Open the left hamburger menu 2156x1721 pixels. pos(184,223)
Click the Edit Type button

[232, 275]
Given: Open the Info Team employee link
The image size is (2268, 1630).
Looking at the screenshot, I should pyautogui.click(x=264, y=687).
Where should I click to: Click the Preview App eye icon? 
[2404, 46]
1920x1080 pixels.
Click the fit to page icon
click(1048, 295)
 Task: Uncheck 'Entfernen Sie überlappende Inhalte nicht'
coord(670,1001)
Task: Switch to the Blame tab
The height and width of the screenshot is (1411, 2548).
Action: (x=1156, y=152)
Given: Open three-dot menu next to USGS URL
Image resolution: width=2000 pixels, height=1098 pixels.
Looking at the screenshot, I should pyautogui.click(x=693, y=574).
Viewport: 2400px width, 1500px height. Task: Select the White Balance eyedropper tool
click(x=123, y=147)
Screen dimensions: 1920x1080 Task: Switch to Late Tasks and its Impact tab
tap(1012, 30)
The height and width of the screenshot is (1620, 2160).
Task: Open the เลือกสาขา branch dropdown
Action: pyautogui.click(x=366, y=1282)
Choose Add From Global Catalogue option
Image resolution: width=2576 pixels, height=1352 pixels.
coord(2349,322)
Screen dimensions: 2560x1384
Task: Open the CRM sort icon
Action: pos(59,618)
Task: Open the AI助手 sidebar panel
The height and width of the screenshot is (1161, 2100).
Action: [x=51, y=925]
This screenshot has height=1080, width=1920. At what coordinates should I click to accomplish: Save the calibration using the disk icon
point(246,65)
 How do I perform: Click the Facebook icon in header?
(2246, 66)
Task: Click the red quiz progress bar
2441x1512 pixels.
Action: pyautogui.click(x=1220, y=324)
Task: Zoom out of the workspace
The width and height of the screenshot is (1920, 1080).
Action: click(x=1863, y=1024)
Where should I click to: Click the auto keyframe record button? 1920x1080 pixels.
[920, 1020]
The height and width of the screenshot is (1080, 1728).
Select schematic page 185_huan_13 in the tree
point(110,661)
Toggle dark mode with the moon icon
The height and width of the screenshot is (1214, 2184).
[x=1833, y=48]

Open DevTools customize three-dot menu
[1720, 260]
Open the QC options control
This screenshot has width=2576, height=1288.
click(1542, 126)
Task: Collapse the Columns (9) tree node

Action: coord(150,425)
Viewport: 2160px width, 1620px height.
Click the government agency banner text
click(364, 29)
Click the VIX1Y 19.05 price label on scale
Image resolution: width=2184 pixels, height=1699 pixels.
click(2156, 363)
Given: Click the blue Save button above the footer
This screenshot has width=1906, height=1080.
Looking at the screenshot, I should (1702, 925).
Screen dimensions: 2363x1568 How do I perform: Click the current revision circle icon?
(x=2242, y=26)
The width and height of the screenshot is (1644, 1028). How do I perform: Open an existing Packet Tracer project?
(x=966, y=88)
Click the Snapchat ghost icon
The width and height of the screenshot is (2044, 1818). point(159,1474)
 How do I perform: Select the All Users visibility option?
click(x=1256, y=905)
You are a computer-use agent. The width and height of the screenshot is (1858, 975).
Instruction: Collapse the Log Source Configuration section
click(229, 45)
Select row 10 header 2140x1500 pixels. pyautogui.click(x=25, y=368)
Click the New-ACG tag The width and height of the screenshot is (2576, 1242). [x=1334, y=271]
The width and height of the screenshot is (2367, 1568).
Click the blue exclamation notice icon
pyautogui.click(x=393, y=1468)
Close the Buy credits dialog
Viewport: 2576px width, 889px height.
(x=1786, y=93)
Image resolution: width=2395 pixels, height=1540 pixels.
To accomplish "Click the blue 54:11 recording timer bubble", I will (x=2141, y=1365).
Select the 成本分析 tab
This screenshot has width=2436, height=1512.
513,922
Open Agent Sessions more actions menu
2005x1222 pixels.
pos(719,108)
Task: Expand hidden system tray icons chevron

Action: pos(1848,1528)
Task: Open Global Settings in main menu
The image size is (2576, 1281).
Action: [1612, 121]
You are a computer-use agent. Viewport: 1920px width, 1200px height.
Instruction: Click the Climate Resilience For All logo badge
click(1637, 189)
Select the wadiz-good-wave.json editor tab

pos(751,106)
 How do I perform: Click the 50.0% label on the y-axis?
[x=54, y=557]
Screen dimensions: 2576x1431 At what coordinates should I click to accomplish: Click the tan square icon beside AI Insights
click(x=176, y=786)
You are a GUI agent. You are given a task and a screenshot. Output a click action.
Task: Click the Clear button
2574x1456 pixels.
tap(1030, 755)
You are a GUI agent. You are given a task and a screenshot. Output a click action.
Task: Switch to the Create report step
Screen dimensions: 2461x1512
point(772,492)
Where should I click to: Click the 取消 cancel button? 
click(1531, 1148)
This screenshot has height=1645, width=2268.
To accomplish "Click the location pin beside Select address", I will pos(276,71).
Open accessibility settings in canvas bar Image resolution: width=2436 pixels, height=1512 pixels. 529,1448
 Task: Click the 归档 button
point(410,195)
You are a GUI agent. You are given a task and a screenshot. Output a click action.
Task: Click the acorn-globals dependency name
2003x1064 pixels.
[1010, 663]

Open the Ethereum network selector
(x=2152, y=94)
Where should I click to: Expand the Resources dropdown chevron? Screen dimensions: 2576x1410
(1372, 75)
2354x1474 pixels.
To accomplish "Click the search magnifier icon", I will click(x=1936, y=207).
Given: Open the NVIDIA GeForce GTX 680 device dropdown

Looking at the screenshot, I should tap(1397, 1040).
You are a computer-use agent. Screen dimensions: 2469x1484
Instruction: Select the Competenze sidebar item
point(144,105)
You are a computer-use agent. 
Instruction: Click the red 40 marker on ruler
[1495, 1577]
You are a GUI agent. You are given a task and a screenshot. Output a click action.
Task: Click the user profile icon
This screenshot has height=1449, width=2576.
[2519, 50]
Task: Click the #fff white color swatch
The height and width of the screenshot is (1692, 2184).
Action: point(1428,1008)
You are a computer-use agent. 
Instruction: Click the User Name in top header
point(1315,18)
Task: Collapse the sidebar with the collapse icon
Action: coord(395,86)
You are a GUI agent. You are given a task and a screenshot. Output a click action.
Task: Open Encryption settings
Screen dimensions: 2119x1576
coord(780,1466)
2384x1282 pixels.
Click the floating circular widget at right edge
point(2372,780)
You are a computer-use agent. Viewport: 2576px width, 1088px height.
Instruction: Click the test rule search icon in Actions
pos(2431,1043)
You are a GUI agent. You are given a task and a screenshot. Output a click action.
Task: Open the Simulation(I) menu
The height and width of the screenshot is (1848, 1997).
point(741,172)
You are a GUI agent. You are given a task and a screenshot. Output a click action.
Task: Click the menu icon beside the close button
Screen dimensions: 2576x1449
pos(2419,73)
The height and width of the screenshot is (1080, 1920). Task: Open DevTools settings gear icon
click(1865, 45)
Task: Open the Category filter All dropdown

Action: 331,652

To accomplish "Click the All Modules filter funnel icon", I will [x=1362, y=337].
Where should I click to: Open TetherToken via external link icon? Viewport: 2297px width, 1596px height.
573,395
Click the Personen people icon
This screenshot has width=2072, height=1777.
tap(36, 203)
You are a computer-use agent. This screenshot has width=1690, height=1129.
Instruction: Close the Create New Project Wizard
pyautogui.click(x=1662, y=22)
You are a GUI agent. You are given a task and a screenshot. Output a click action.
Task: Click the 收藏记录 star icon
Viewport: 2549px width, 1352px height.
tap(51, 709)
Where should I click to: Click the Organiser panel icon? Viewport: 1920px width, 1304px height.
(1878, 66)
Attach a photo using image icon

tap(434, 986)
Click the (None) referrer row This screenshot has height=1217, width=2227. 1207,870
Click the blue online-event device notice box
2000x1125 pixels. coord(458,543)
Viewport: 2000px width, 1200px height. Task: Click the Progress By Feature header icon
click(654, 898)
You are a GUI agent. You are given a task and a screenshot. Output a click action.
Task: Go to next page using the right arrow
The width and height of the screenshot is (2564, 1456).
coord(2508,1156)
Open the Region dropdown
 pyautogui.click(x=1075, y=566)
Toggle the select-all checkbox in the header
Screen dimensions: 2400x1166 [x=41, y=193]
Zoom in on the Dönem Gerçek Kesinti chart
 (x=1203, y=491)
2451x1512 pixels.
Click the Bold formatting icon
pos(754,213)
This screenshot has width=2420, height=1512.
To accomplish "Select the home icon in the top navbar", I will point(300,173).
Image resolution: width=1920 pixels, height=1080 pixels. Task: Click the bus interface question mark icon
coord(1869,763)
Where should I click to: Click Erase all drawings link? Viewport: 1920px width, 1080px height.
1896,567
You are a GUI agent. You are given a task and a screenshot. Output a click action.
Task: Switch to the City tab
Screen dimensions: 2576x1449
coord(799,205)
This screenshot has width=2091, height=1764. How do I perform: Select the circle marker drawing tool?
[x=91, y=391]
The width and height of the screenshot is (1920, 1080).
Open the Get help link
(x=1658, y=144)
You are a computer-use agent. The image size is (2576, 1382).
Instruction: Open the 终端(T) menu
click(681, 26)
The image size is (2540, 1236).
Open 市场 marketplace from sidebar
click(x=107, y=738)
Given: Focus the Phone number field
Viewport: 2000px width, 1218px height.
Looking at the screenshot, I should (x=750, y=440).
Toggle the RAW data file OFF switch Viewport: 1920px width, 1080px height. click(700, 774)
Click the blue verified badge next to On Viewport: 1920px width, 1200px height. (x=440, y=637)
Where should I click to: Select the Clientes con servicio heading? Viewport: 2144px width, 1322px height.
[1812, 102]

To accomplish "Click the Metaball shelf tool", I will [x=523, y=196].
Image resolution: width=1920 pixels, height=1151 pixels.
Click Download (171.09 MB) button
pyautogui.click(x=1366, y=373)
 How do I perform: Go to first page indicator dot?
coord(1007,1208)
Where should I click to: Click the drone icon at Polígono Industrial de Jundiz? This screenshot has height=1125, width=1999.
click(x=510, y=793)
::::
Copy out each line of the records above that includes "next".

→ **Task response**
Given: Open three-dot menu next to USGS URL
Task: Go to next page using the right arrow
Click the blue verified badge next to On Viewport: 1920px width, 1200px height. (x=440, y=637)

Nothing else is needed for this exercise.